When we looked at a similar amendment to Amendment 25D in Committee, my noble friend Lord Sassoon expressed sympathy with the intent but argued that it was a matter for the FCA to make detailed rules on, rather than to be included in the Bill. However, as I have already said, part of the problem is that the common law status of fiduciary duties makes it unclear whether it falls within the FCA’s remit to uphold them, hence the need for an explicit reference in the Bill. It has also been suggested that refusal to amend the Bill in this way indicates a lack of political support for robust action to challenge the interests of financial intermediaries. Indeed, this could make the FCA feel that it has limited room for manoeuvre. Therefore, I hope that my noble friend will be more prepared to consider accepting the amendment and, at the very least, that he will give some indication of the support that the Government will give to the full implementation of the Kay recommendations.
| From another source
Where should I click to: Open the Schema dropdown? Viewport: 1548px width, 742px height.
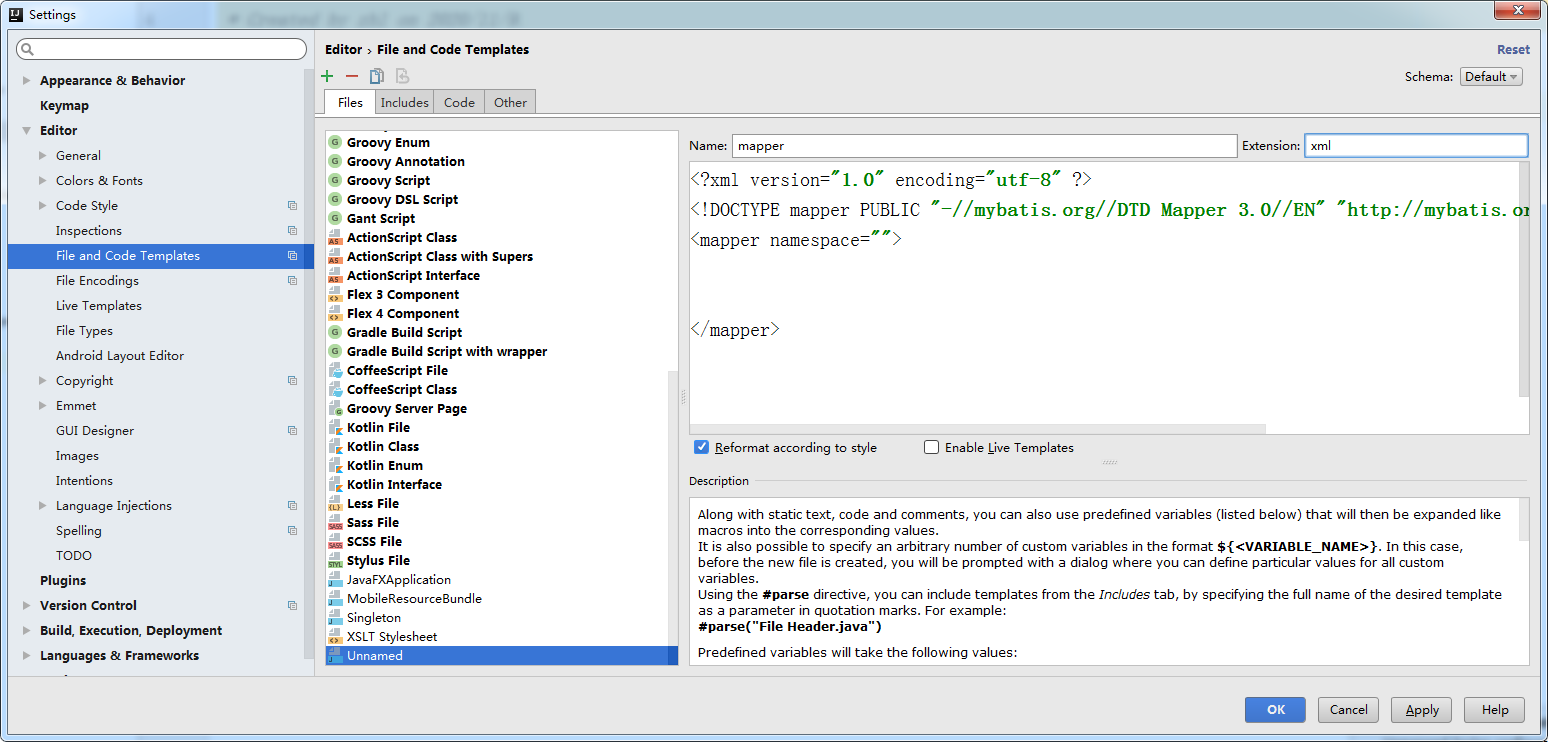(x=1491, y=76)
My Lords, in supporting my noble friend’s amendment I reread this section of the Bill, and I realised that I did not understand it at all. On the face of it, we are discussing here the consumer protection objective—that is, a series of statements most of which could be read as totally vacuous. In fact, as I read them again, I immediately thought, “What does it leave the FCA to do, rather than simply tell them?”. There are remarks like:
“the general principle that consumers should take responsibility for their decisions”.
If that is a general principle, why do any of the other principles hold?
There is,
“the needs that consumers may have for the timely provision of information and advice that is accurate”,
and so on. Anyone who knows anything about systemic risk knows that the relevant amount of information is massive and that few people on this planet would be capable of processing it in order to come to a view.
My noble friend’s amendment at least seems to have some impact on the FCA possibly doing something. Reading the Bill, I have great difficulty seeing what the FCA then does. Perhaps the Minister can tell us.